DIRECTIONS: Only the line containing "Viewport: 869px width, 578px" and the lines after it, through the end of the data below, are to be returned, each exactly as it stands.

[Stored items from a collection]
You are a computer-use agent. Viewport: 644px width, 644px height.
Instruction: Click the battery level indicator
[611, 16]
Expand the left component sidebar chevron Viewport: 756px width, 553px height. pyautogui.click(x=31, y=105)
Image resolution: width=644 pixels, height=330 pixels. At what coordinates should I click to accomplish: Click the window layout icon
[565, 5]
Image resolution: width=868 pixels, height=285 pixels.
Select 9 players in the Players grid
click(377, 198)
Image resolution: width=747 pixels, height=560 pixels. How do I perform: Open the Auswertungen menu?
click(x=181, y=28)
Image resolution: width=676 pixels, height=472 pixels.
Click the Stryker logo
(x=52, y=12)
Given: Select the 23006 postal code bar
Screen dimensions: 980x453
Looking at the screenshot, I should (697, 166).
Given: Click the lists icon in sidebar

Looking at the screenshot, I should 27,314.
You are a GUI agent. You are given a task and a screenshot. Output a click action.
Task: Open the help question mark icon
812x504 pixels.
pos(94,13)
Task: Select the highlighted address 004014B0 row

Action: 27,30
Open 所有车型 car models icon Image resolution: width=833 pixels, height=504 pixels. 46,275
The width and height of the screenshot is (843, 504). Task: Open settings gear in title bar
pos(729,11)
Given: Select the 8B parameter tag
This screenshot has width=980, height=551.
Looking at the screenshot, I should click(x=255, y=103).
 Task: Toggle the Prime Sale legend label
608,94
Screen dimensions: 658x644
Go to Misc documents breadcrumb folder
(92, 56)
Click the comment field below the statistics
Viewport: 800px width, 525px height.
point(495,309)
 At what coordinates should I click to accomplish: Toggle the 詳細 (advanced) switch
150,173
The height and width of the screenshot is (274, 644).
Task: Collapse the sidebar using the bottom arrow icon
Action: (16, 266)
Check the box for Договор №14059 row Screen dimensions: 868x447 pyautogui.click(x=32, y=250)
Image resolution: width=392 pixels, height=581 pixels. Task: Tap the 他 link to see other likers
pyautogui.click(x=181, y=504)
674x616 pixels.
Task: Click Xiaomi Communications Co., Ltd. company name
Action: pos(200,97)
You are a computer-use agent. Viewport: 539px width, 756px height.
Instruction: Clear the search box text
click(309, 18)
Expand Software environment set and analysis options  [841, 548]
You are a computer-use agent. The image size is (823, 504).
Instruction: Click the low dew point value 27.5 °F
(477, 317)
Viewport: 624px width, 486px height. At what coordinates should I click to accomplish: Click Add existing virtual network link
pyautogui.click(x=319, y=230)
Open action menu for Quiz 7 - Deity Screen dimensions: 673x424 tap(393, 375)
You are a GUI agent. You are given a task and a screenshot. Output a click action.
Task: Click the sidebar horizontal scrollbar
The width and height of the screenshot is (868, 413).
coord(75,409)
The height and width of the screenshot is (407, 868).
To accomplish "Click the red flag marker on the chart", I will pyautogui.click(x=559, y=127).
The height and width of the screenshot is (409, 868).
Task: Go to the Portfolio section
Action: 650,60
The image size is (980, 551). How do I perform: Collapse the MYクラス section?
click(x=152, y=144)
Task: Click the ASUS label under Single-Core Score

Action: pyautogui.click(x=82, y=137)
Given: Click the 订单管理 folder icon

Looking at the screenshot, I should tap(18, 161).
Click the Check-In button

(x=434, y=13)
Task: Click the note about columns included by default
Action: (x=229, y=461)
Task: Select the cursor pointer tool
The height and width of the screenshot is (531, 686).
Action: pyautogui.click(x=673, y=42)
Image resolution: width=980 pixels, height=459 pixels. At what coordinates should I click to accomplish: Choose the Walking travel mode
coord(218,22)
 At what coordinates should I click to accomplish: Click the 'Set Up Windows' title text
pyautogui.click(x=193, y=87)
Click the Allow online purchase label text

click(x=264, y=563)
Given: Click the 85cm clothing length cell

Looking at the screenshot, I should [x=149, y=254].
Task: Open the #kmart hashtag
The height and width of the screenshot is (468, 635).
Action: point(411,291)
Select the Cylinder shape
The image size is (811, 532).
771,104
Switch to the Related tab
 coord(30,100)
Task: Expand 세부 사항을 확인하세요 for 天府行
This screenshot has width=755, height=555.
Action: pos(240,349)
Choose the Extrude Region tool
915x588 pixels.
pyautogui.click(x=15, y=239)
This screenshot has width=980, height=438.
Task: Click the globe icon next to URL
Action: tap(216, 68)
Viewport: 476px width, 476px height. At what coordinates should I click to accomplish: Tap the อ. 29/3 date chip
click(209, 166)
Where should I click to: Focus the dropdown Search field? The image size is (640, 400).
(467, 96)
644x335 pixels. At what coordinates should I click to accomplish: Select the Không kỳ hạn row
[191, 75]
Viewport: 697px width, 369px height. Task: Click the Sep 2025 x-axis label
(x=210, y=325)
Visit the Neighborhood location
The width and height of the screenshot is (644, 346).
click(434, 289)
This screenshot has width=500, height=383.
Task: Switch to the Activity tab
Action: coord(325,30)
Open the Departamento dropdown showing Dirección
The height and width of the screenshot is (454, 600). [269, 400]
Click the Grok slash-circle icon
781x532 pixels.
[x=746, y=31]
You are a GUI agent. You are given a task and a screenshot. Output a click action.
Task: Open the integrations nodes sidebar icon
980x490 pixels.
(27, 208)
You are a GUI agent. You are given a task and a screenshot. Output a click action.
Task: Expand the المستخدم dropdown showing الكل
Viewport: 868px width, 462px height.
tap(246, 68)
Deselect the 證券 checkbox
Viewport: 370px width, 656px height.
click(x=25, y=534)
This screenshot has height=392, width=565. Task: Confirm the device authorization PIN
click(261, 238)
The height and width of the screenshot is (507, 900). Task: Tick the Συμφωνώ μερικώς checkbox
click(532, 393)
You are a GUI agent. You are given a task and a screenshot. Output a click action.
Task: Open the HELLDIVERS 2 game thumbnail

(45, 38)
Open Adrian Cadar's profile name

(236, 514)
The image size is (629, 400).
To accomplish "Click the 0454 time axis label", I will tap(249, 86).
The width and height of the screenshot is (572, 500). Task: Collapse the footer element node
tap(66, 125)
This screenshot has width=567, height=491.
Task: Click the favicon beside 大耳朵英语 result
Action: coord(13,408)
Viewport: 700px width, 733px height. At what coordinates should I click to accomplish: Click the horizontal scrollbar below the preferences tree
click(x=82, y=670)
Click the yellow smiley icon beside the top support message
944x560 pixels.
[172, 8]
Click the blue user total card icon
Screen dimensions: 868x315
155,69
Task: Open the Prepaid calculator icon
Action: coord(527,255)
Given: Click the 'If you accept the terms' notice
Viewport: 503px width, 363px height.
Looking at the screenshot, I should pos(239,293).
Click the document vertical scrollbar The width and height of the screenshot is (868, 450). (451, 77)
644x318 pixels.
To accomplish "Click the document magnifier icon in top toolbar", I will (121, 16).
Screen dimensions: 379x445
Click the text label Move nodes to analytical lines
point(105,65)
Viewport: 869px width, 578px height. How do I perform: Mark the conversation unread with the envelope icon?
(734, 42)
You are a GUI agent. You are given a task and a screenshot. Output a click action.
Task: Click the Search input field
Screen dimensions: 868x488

WORKED SOLUTION:
Viewport: 869px width, 578px height. How do I perform: Mark the conversation unread with the envelope icon?
(734, 42)
You are a GUI agent. You are given a task and a screenshot. Output a click action.
Task: Click the Search input field
Screen dimensions: 868x488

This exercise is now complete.